The relative effect of coping strategy and depression on health-related quality of life in patients in the chronic phase after stroke

Marieke M. Visser, Laurien Aben, Majanka H. Heijenbrok-Kal, Jan J.V. Busschbach, Gerard M. Ribbers
Rehabilitation Medicine, Erasmus MC, 3000 CA Rotterdam, The Netherlands
DOI: 10.2340/16501977-1803

Abstract

Objective: To investigate the relative associations of coping strategy and depression on health-related quality of life in patients in the chronic phase after stroke.
Design: Cross-sectional study.
Subjects: A total of 213 patients after stroke (> 18 months post-onset), mean age 59 years (standard deviation (SD) 9.86 years), 56% men, mean time post-stroke 53 months (SD 37.8 months).
Methods: Coping strategy was measured using the assimilative-accommodative coping scale, depression using the Center for Epidemiologic Studies Depression Scale, and quality of life using the World Health Organization Quality of Life-BREF. Multivariable regression analyses were performed, adjusted for patient characteristics.
Results: Depression score was independently related to all domains of quality of life (Psychological Health (B = –0.924; p = 0.000), Physical Health (B = –0.832; p = 0.000), Social Relationships (B = –0.917; p = 0.000), Environment (B = –0.662, p = 0.000)).
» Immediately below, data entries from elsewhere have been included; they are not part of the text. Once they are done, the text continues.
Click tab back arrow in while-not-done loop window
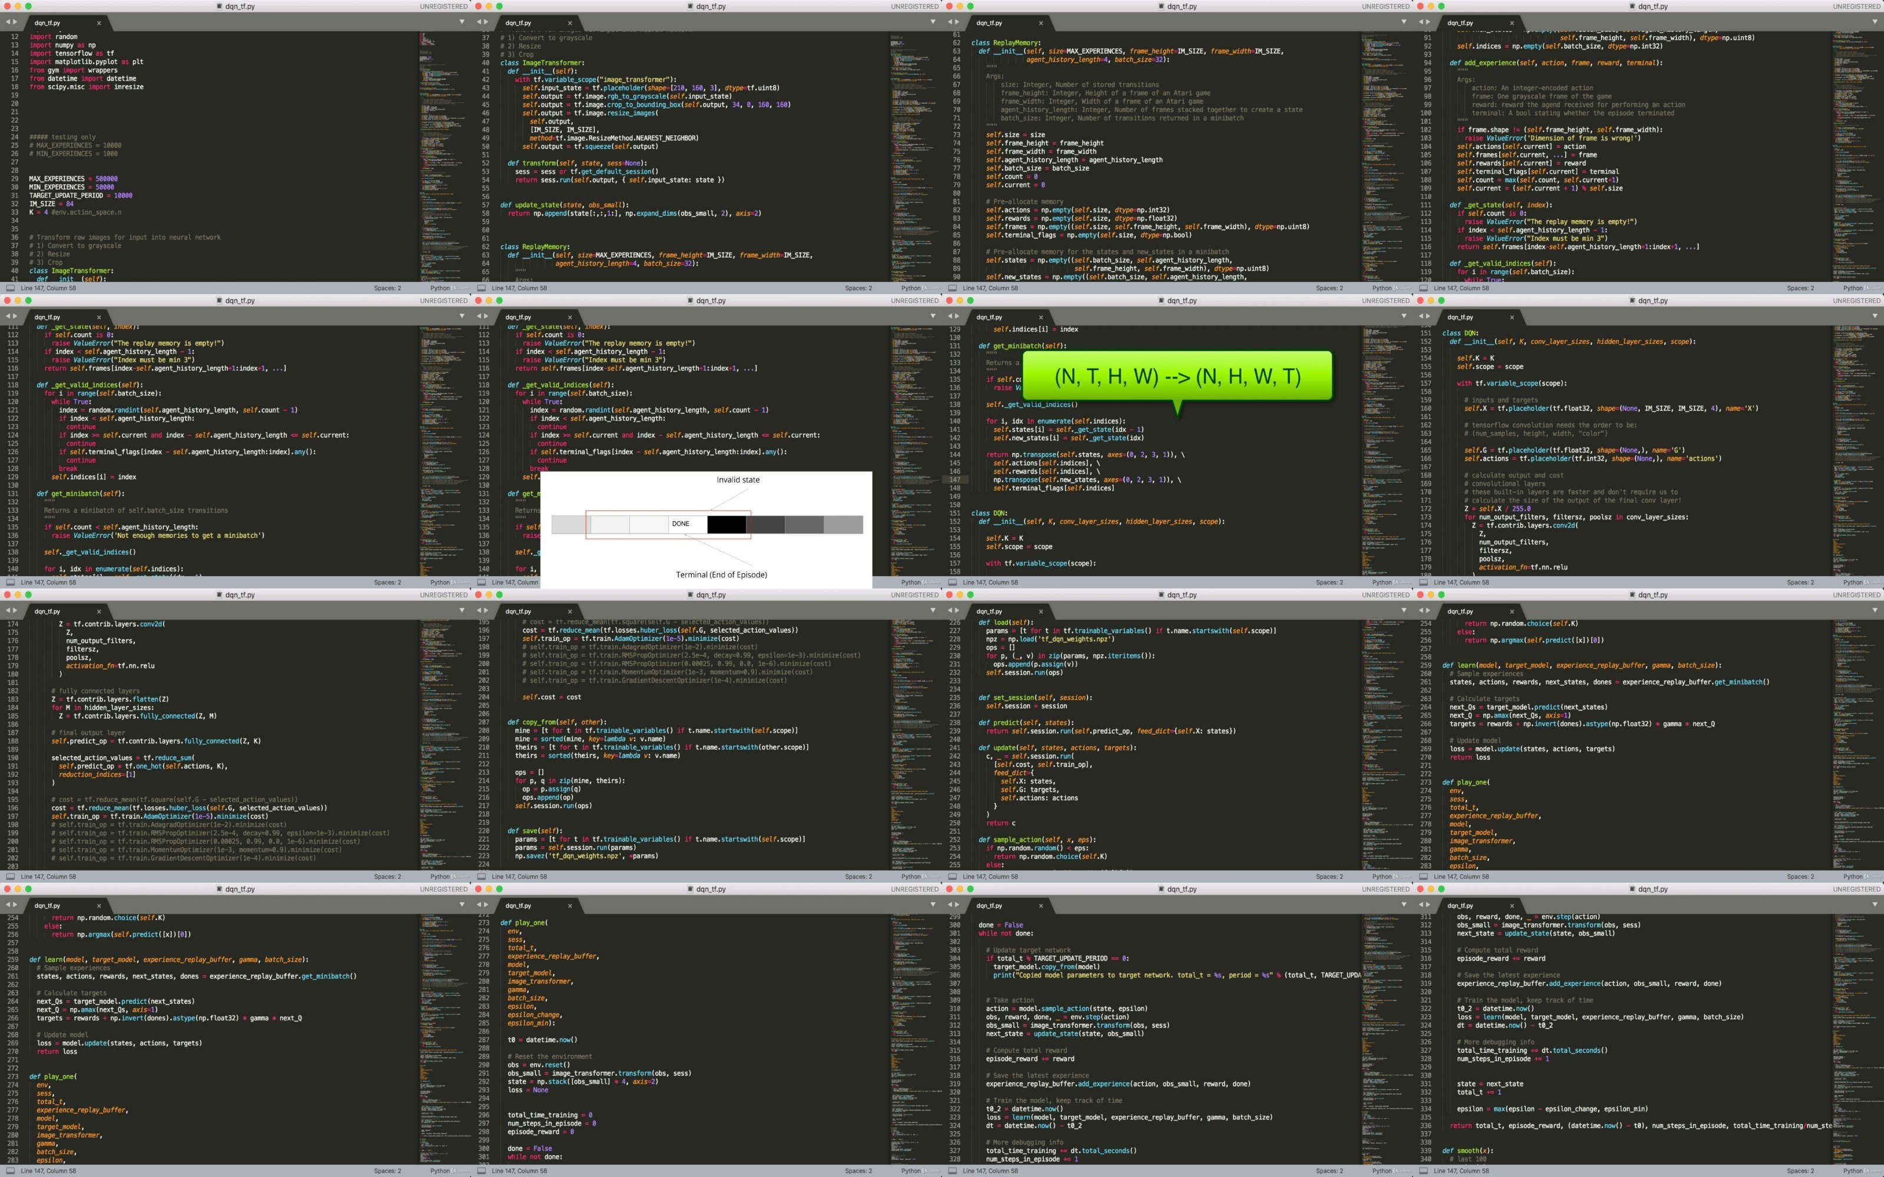Viewport: 1884px width, 1177px height. (x=951, y=905)
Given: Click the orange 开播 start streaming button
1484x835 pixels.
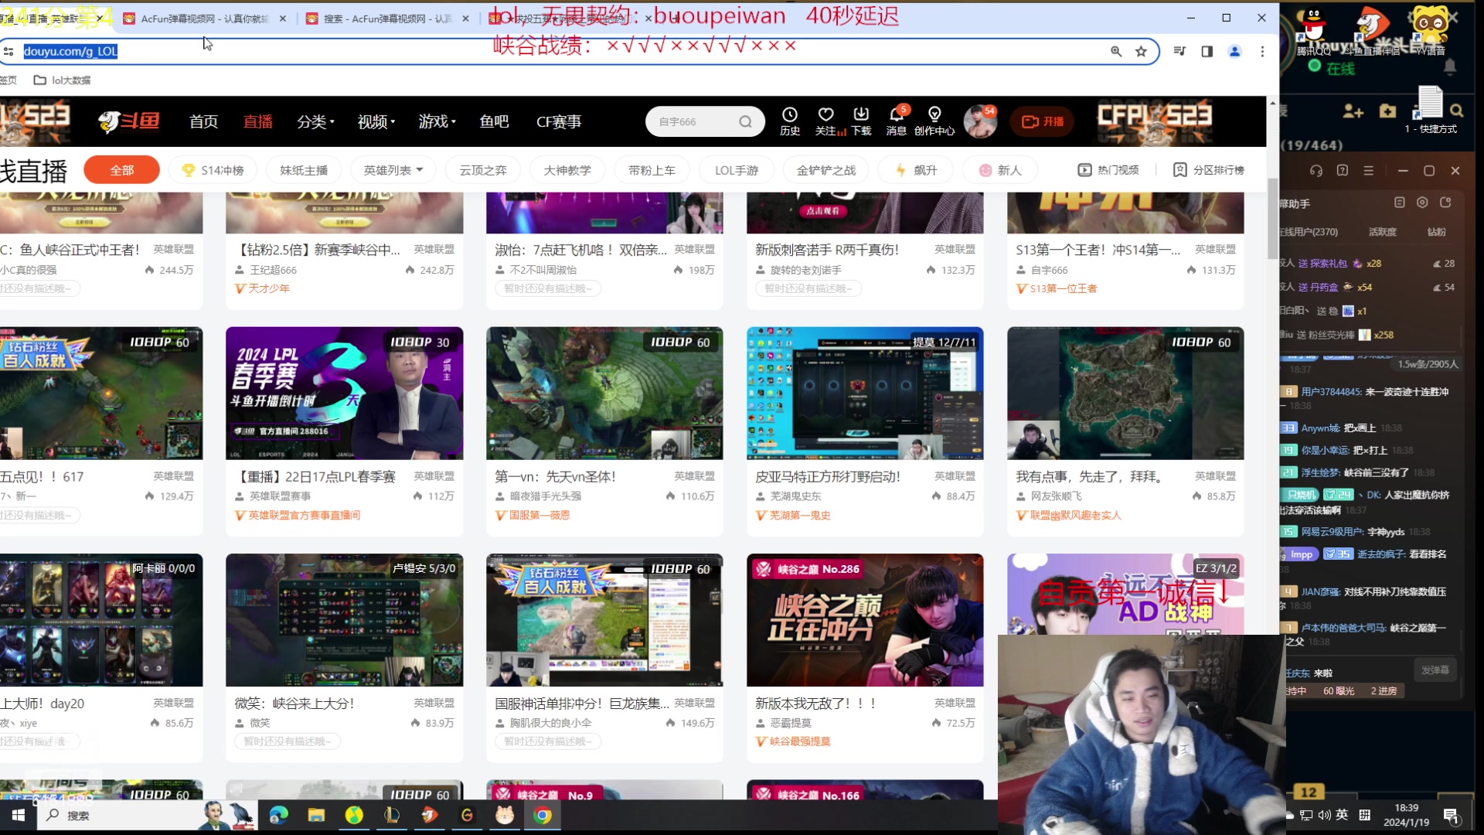Looking at the screenshot, I should click(x=1042, y=121).
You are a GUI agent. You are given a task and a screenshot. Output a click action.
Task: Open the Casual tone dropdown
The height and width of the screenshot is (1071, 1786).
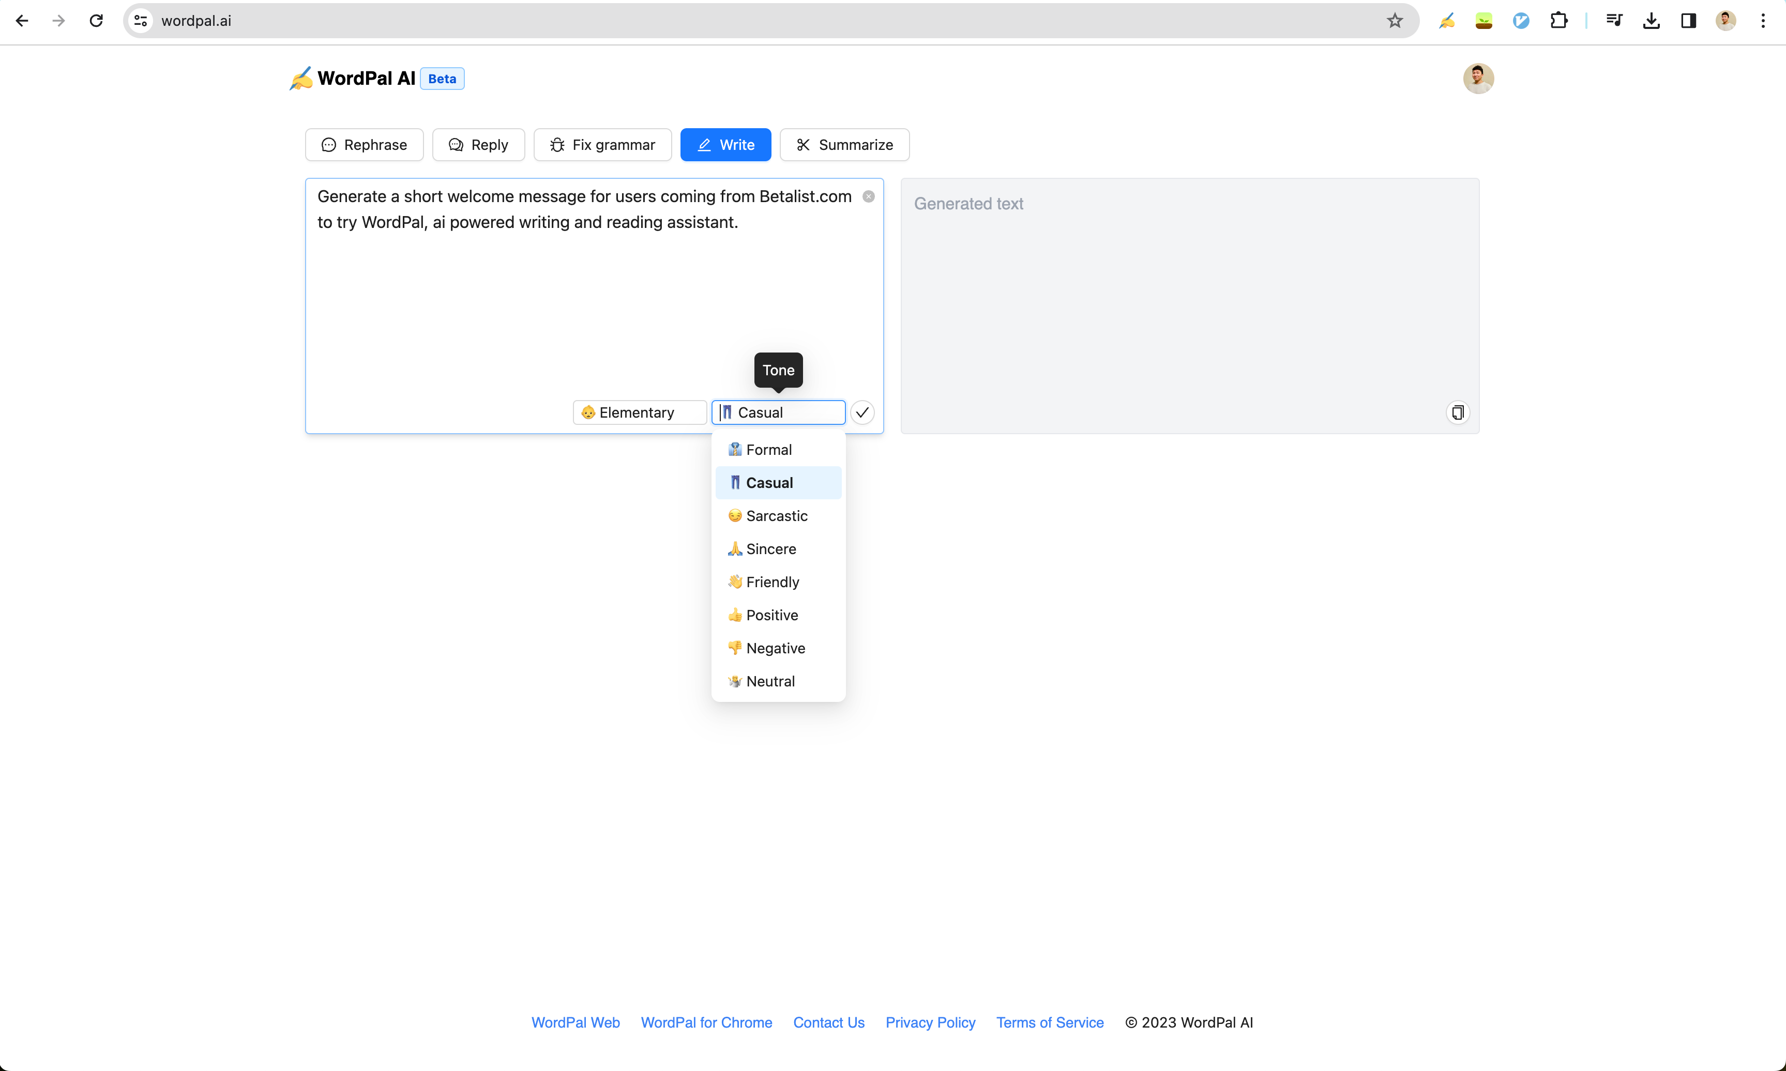click(777, 412)
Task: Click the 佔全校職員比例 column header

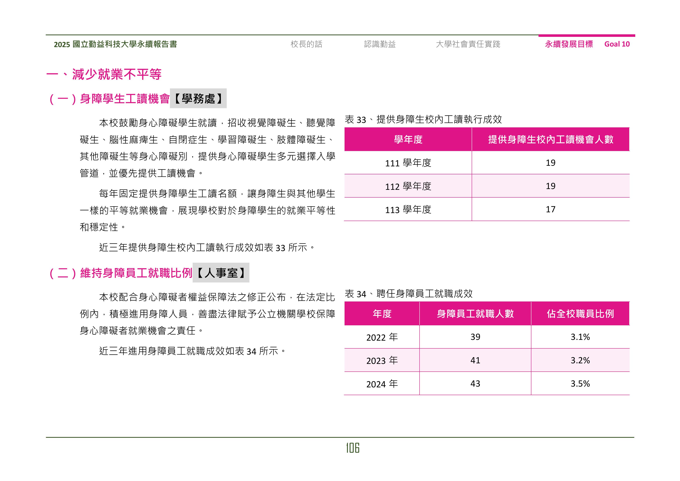Action: 580,314
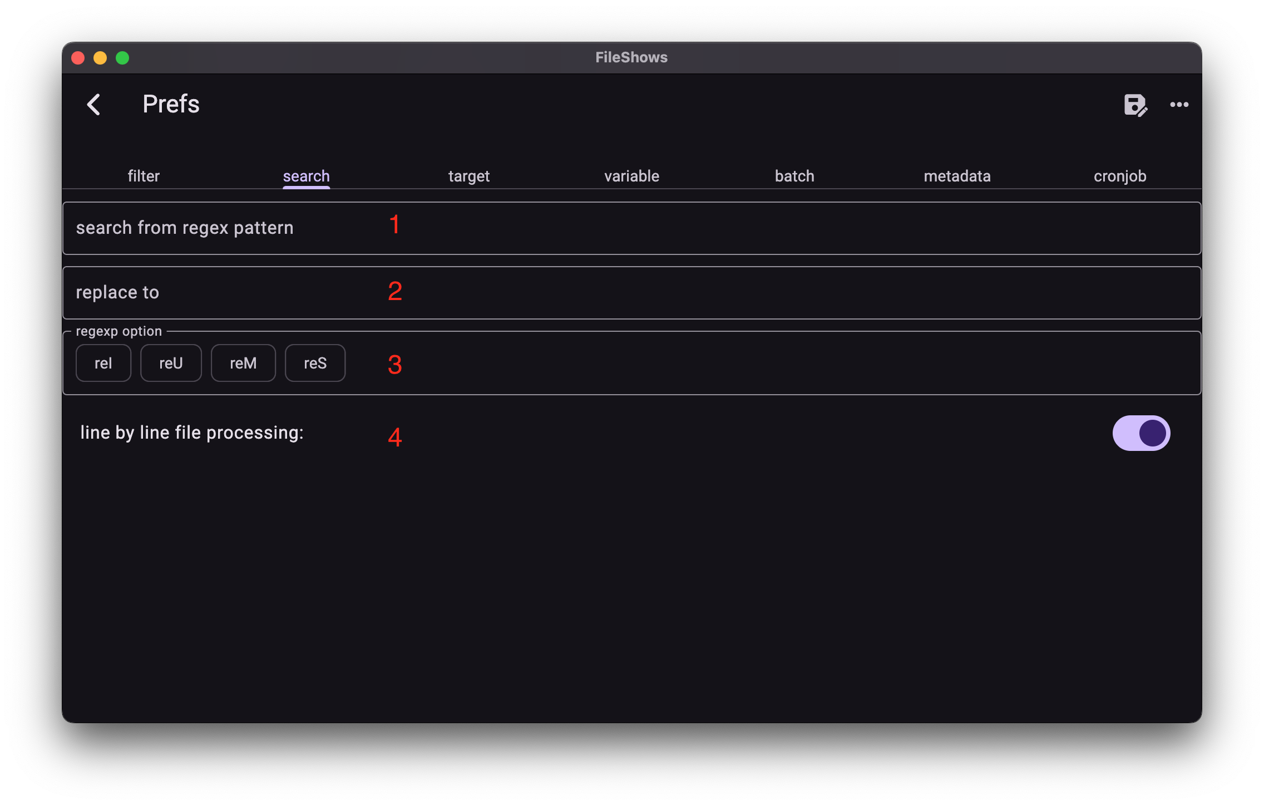Viewport: 1264px width, 805px height.
Task: Switch to the variable tab
Action: [631, 176]
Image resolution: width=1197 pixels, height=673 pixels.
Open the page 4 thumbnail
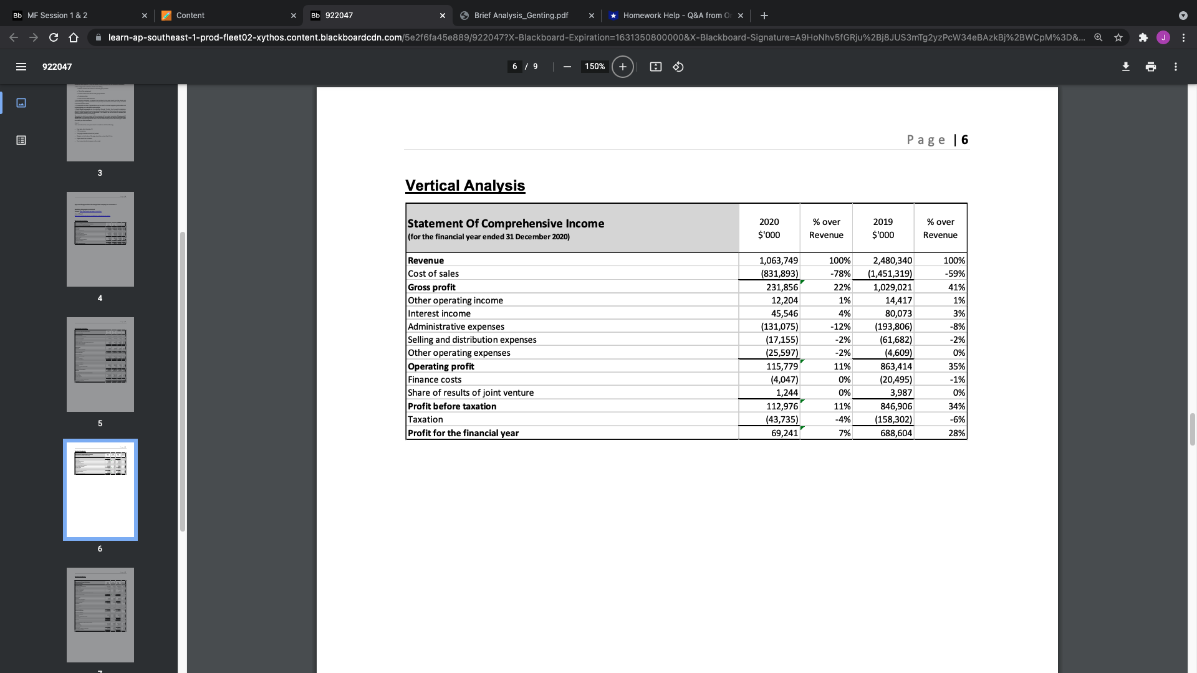tap(100, 239)
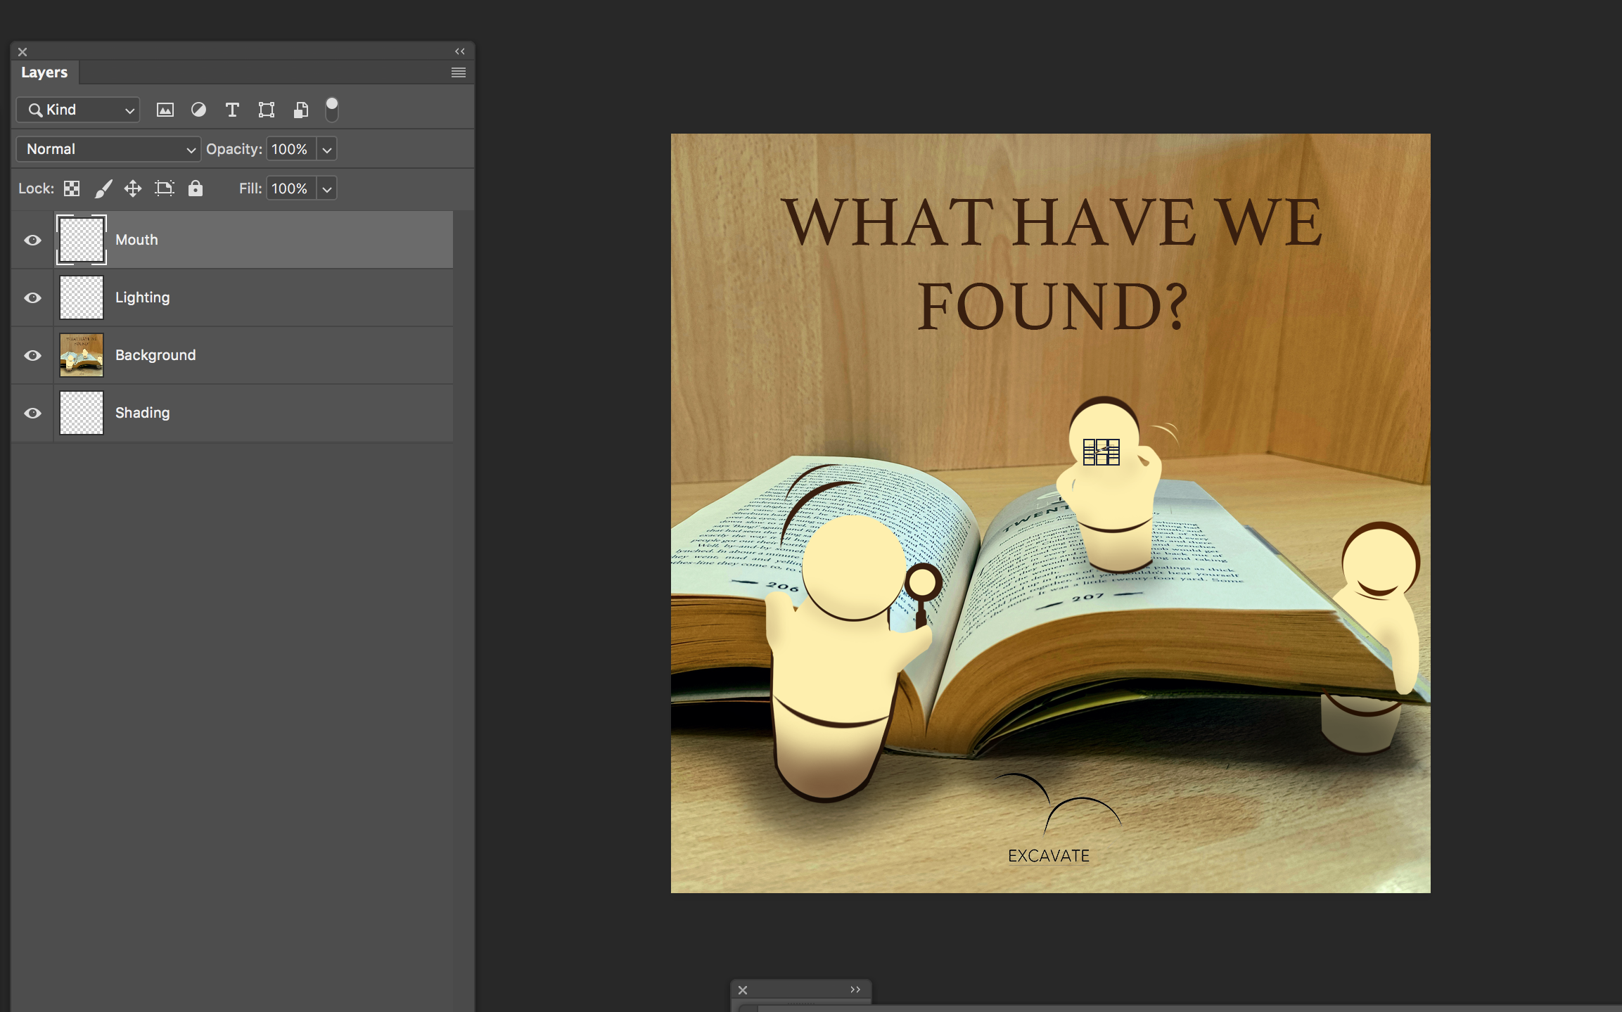Select the Background layer thumbnail
The height and width of the screenshot is (1012, 1622).
pyautogui.click(x=82, y=355)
Accommodative coping (B = 0.305; p = 0.024) and assimilative coping (B = 0.235; p = 0.070) were independently related to the domain Psychological Health, adjusted for depression and education level.
Conclusion: Coping strategies and depression score were independently associated with Psychological Health in patients in the chronic phase after stroke. Patients who prefer an accommodative coping strategy may show less symptoms of depression. Preferable coping strategies may be trained in order to improve both depression score and health-related quality of life in future research.